◆ REQUEST ◆
Using the excerpt on extending VLANs into the ACI fabric below, answer these questions:
(a) How many VLANs are specified when a static path is created under an EPG to extend an external L2 network?
(b) Which approach does the writer believe is better for extending VLANs into the fabric?
(c) In the writer's preferred setup, what will an external L2 EPG be used for?

◆ EXCERPT ◆

Coincidentally, this has been a discussion on my team recently. You are correct, at this time, there is no difference. When using an EPG to extend an external L2 network, a static path is created under the EPG and 1 VLAN is specified. As you may know, the EPG will provide the point of policy for that 1 VLAN being brought into the ACI fabric. Similarly, when using an External Bridge Network, each time a VLAN is to be extended, the BD is referenced, just like a standard EPG and an external VLAN is referenced, and then the path. Each time, an external L2 EPG is created in order to apply policy to that external VLAN. 

The take away from my explanation is that, at this time, 1 EPG is 1 VLAN. 

Now, if i am asked my opinion, I believe it is better to use an External L2 to extend VLANs into the fabric and not muddy the water by using a static path under a standard EPG. This way, know that my EPG will be for endpoints attached directly to the fabric where as an external L2 EPG will be for VLANs from my legacy network. I like the separation and the ability to manage those VLANs in one place instead of worrying about a static path under EPGs. 

cooperb01
Level 1
Level 1

Hi Daniel

How is configuration / version control managed between the APIC and L4-7 appliances used within a service graph?

(Text and item location entries)
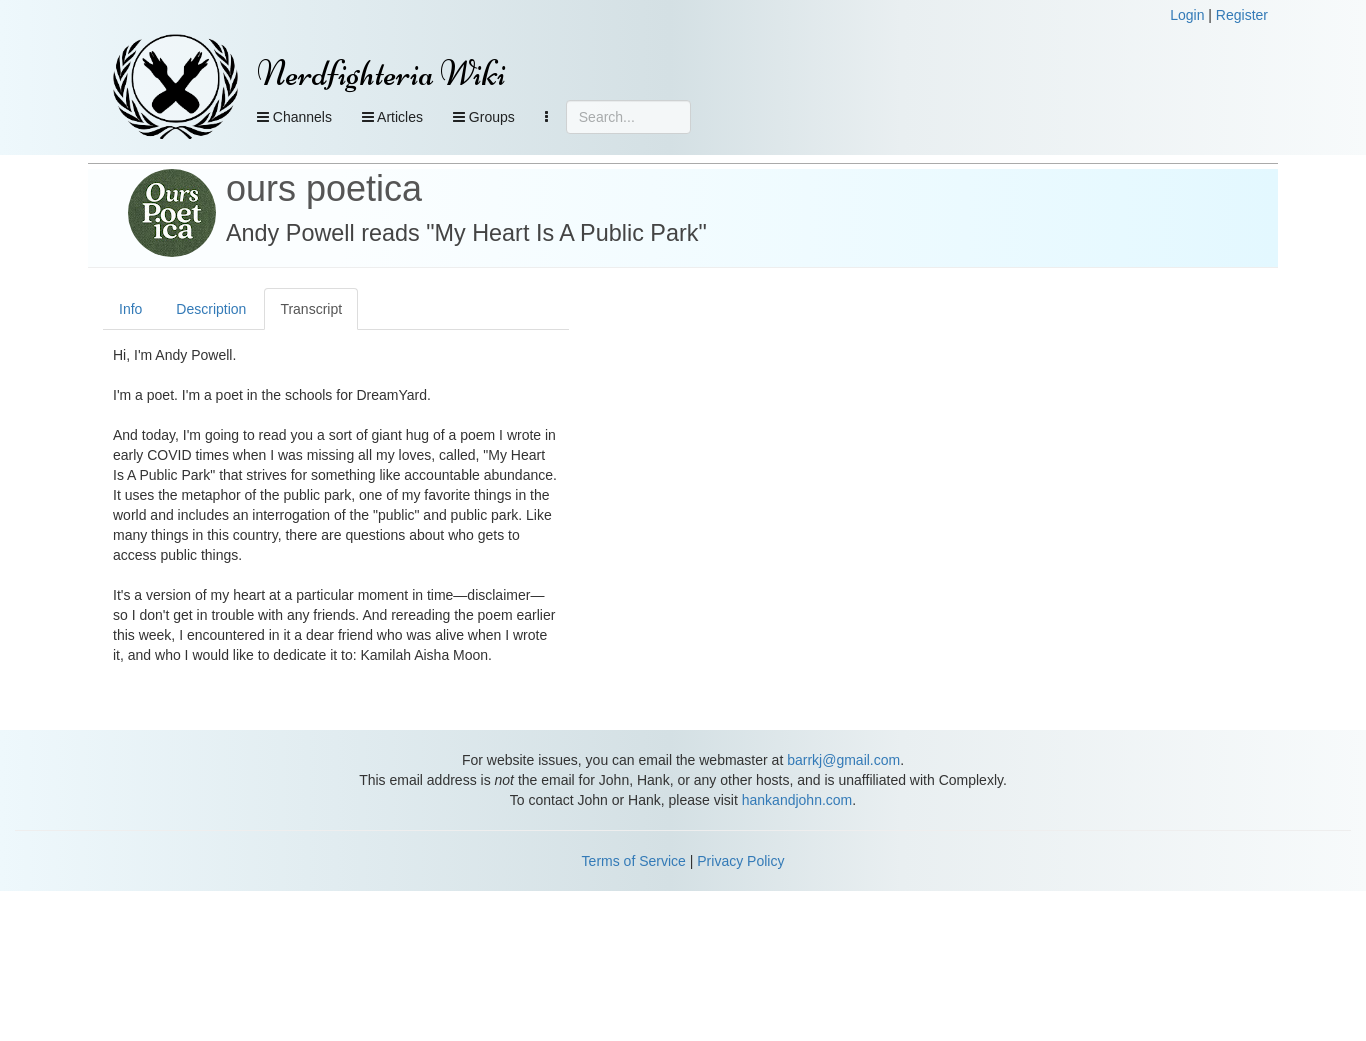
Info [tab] (130, 309)
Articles (392, 117)
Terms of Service (634, 861)
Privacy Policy (740, 861)
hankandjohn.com (797, 800)
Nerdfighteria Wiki (381, 73)
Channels (294, 117)
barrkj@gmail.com (843, 760)
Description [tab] (211, 309)
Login (1187, 15)
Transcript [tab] (311, 309)
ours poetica (324, 188)
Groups (484, 117)
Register (1242, 15)
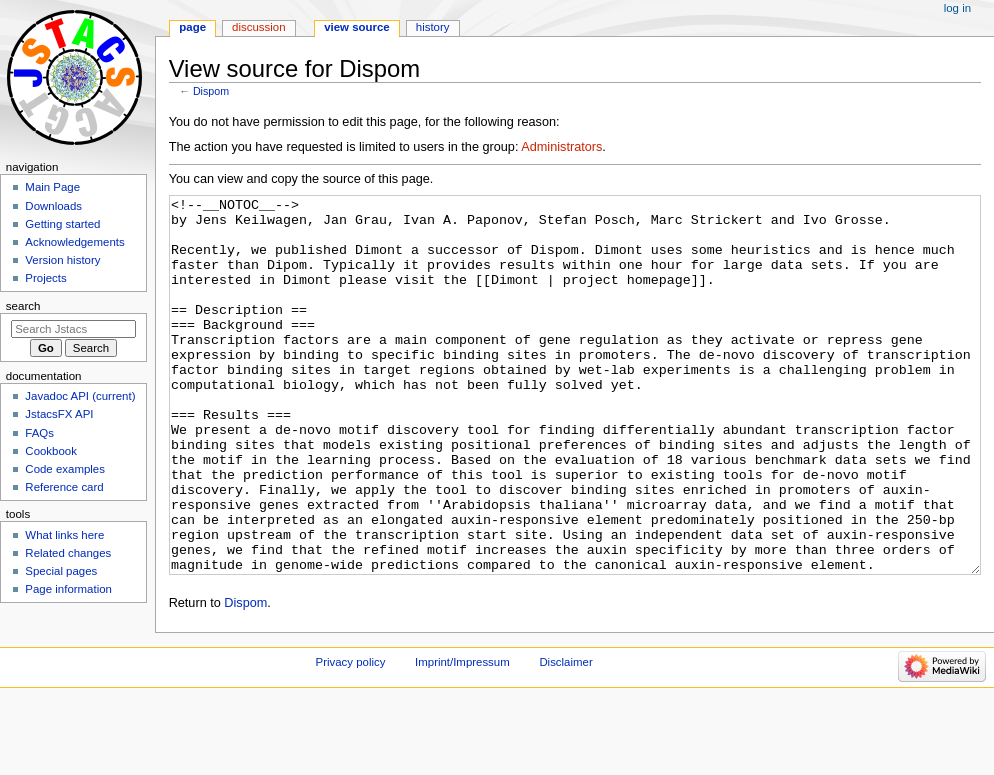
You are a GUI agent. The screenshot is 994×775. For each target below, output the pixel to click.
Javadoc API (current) (80, 396)
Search (23, 306)
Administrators (561, 147)
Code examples (65, 469)
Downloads (53, 206)
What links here (64, 535)
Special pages (61, 571)
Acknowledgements (74, 242)
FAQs (39, 433)
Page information (68, 589)
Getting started (62, 224)
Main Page (52, 187)
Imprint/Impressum (462, 737)
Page (192, 27)
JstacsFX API (59, 414)
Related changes (68, 553)
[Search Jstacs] (73, 329)
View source (357, 27)
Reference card (64, 487)
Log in (957, 8)
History (433, 27)
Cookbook (51, 451)
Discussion (258, 27)
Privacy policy (351, 737)
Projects (45, 278)
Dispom (211, 91)
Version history (62, 260)
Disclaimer (565, 737)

◆ FINAL RESULT ◆
(a) One VLAN.
(b) Using an External L2 rather than a static path under a standard EPG.
(c) VLANs from the legacy network.